Après avoir visité un point de distribution d'aide et un centre médical, M. Zelensky a ordonné aux responsables ukrainiens de fournir une «évaluation équitable» des dégâts causés par les inondations et de mettre au point un plan d'indemnisation des résidents dont les biens ont été endommagés ou dont les entreprises ont dû être délocalisées, a indiqué son bureau dans une mise à jour en ligne.
Dans les zones qu'elles administrent, les autorités nommées par la Russie ont indiqué que près de deux douzaines de personnes ont été hospitalisées, que 4280 personnes ont été évacuées et que quelque 14 000 bâtiments ont été inondés.
Les autorités russes affirment que la destruction du barrage, qui créait un gigantesque réservoir d'eau utilisé pour l'irrigation et l'eau potable, finira par interrompre l'approvisionnement en eau douce de la Crimée contrôlée par la Russie, même si la péninsule dispose pour l'instant de suffisamment d'eau douce, ses réservoirs étant remplis à 80 %.
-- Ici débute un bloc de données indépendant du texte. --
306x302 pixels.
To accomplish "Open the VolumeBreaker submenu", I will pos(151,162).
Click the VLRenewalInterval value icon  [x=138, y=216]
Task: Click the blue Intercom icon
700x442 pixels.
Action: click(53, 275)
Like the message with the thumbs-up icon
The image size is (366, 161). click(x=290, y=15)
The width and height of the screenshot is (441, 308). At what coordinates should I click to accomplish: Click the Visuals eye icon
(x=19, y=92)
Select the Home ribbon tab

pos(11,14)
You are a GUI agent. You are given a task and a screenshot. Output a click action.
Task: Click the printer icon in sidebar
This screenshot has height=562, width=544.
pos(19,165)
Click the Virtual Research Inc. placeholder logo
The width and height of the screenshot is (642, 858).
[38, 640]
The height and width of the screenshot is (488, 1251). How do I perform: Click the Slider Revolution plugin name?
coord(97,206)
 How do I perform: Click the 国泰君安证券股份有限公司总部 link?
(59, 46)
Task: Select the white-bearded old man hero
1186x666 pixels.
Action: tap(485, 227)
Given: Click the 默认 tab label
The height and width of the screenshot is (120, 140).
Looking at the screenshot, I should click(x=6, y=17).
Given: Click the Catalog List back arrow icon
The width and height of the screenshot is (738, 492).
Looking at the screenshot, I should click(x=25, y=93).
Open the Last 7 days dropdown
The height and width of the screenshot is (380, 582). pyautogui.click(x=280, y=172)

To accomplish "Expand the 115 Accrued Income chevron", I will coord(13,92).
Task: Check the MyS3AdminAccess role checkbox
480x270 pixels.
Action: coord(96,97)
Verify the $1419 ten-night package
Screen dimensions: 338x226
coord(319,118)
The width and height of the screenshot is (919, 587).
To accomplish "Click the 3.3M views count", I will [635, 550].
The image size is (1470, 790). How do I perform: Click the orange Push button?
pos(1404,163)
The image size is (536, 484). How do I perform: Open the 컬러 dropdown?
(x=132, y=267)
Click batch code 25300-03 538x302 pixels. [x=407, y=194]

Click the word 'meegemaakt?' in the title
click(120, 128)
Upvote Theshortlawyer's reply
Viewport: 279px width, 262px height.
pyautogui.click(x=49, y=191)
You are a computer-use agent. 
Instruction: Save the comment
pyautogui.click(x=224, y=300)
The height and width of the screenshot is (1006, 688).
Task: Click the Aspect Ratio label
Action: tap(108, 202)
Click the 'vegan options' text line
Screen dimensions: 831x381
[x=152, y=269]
Les autorités ukrainiennes ont interrompu l'approvisionnement en eau douce de la Crimée après l'annexion illégale de la péninsule par Moscou en 2014, et le président russe Vladimir Poutine a cité la nécessité de rétablir cet approvisionnement parmi les principales raisons qui l'ont poussé à envahir l'Ukraine.
Le gouverneur régional Oleksandr Prokudin a dit que le niveau moyen des inondations jeudi matin dans la région était de plus de 5,6 mètres et qu'environ 600 kilomètres carrés de la région étaient submergés, dont plus des deux tiers sur la rive orientale contrôlée par la Russie.
Il a indiqué que près de 2000 personnes avaient été évacuées des zones contrôlées par l'Ukraine et que les opérations se poursuivaient malgré les bombardements constants des forces russes de l'autre côté de la rivière.
L'ampleur réelle de la catastrophe n'est pas encore connue dans la zone touchée, qui abritait plus de 60 000 personnes.